従来の薄膜シート状のアクリル粘着剤を用いた場合には、厚膜のものを偏肉形状に成形又は加工しようとしても成形又は加工が困難であるのに対して、ポリビニルアセタールを用いることにより、偏肉形状への成形又は加工が容易となり、かつ、被着体への接合が可能となる。ポリビニルアセタールを用いた場合には、段差追従性(発泡防止性)や飛散防止性(光学デバイス等が破損した場合に破片の飛散を防止する性能)にも優れた充填接合材とすることができる。また、従来の薄膜シート状のアクリル粘着剤のようないわゆる粘着剤を用いた場合とは異なり、被着体への汚染が少なく、充填接合材のリワークも可能となる。このため、被着体が高価なものである場合(例えば、被着体が湾曲した大型のガラスからなる表面保護パネルである場合や、タッチパネルモジュールやディスプレイモジュールが高価である場合)には特に、コスト面でも有利となる。本発明の充填接合材が少なくとも表面にポリビニルアセタールを含有することで、被着体と積層させた状態で熱及び圧力をかけて一定時間保持することで、被着体を強く接合させることができる。
【0030】
上記ポリビニルアセタールは、可塑化ポリビニルアセタールであってもよいし、可塑剤を含まないポリビニルアセタールであってもよい。なかでも、可塑化ポリビニルアセタールであることが好ましい。本明細書中、可塑化ポリビニルアセタールとは、ポリビニルアセタールと可塑剤とを含有する樹脂を意味する。

### [指示内容]
ポリビニルアセタールについての本文から、「従来の薄膜シート状のアクリル粘着剤を用い」から「強く接合させることができる。」までの部分を一字も変えずに書き出してください。 記録を参照する必要はありません。

### [抽出データ]
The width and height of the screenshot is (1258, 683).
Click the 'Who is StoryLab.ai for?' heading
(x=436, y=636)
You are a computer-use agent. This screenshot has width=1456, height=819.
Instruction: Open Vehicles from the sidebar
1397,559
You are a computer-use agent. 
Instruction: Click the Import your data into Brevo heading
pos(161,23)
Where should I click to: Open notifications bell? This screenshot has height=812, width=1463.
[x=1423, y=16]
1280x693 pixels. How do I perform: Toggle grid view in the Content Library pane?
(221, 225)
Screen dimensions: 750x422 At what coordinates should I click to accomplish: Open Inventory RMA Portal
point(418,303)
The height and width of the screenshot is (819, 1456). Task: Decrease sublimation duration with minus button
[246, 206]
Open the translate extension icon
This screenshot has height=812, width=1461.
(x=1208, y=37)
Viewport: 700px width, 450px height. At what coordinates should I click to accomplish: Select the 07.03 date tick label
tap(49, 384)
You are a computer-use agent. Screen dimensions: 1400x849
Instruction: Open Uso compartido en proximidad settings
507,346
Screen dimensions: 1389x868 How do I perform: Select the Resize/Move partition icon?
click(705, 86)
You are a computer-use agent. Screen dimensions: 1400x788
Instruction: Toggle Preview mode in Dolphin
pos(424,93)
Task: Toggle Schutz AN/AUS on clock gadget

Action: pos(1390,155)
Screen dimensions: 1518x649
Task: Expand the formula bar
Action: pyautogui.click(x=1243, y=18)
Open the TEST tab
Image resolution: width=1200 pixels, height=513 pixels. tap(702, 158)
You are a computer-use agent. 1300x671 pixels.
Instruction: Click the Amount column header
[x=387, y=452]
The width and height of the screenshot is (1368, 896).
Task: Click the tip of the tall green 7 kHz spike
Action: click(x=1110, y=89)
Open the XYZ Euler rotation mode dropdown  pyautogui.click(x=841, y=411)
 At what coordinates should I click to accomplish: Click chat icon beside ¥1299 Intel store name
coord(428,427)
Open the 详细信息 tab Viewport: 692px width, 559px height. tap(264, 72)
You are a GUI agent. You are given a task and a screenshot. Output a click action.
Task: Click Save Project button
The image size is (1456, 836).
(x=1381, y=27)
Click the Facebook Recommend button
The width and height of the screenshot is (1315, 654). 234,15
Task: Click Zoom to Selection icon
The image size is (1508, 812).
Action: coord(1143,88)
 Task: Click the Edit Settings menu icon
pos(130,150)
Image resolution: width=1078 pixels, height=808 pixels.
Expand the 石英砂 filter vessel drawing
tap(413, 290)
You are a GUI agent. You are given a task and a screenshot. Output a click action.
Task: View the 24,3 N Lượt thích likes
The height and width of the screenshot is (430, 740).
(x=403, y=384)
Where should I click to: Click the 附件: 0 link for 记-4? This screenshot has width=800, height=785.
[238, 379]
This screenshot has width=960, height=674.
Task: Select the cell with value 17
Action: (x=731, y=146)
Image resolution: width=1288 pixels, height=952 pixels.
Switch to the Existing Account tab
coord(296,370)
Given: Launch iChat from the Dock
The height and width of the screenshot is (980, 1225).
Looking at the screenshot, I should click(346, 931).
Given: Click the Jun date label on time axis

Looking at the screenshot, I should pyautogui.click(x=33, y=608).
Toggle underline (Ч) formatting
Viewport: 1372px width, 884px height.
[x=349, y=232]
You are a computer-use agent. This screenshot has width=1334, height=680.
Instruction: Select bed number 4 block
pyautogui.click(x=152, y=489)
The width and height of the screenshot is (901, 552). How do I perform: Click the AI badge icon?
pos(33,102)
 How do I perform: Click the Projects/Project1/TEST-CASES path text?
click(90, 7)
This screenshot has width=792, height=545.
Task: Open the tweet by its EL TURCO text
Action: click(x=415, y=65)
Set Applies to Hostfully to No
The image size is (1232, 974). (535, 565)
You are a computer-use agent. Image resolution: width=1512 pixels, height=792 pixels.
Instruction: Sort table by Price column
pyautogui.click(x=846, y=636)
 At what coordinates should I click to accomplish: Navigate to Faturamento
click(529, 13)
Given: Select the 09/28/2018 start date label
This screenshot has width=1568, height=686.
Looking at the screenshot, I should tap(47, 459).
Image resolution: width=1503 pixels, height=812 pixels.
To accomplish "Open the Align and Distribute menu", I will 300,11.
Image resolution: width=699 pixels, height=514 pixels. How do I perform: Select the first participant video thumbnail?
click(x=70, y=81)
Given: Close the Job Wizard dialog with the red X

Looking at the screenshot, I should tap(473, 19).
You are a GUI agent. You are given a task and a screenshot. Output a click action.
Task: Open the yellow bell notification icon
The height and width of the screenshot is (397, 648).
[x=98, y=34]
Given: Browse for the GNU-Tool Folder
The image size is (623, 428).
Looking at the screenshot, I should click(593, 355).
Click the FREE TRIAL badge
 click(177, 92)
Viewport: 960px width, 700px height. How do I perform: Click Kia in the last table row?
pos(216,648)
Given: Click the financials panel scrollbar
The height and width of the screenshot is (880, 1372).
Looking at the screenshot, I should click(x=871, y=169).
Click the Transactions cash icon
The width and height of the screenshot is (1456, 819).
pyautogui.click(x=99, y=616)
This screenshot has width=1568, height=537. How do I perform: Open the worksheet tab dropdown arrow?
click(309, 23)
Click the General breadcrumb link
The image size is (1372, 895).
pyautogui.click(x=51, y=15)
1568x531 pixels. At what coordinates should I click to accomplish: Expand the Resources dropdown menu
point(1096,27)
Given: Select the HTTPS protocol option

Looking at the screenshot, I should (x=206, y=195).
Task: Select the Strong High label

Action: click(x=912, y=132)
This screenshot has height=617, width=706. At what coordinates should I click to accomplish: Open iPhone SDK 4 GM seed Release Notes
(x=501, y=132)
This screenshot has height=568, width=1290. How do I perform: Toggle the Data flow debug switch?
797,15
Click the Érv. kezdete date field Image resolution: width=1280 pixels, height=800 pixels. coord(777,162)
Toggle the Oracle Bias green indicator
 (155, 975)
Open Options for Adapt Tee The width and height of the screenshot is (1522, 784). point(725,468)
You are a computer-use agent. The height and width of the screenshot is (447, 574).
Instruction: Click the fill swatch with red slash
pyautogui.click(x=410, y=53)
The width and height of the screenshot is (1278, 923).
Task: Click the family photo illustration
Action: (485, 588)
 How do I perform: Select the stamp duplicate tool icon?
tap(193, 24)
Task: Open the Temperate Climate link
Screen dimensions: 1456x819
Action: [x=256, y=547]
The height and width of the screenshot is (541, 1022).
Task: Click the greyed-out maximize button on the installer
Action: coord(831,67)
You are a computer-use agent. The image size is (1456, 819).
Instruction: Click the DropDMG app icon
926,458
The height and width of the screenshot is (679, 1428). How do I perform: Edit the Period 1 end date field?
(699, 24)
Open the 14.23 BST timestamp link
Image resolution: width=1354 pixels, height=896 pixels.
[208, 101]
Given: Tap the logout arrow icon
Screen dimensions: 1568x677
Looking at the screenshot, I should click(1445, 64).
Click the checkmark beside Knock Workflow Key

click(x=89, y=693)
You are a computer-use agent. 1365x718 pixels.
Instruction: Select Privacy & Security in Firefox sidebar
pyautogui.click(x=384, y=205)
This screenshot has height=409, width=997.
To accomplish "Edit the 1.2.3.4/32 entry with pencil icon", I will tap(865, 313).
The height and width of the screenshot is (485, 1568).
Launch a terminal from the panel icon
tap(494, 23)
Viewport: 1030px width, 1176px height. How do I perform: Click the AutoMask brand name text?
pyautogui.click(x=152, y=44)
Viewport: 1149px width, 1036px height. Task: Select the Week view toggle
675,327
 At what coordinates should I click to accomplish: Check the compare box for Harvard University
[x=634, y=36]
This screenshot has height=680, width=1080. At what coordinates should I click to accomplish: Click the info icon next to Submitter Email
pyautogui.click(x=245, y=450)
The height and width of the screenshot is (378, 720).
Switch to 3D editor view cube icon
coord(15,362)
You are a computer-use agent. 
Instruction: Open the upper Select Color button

### [解答例]
従来の薄膜シート状のアクリル粘着剤を用いた場合には、厚膜のものを偏肉形状に成形又は加工しようとしても成形又は加工が困難であるのに対して、ポリビニルアセタールを用いることにより、偏肉形状への成形又は加工が容易となり、かつ、被着体への接合が可能となる。ポリビニルアセタールを用いた場合には、段差追従性(発泡防止性)や飛散防止性(光学デバイス等が破損した場合に破片の飛散を防止する性能)にも優れた充填接合材とすることができる。また、従来の薄膜シート状のアクリル粘着剤のようないわゆる粘着剤を用いた場合とは異なり、被着体への汚染が少なく、充填接合材のリワークも可能となる。このため、被着体が高価なものである場合(例えば、被着体が湾曲した大型のガラスからなる表面保護パネルである場合や、タッチパネルモジュールやディスプレイモジュールが高価である場合)には特に、コスト面でも有利となる。本発明の充填接合材が少なくとも表面にポリビニルアセタールを含有することで、被着体と積層させた状態で熱及び圧力をかけて一定時間保持することで、被着体を強く接合させることができる。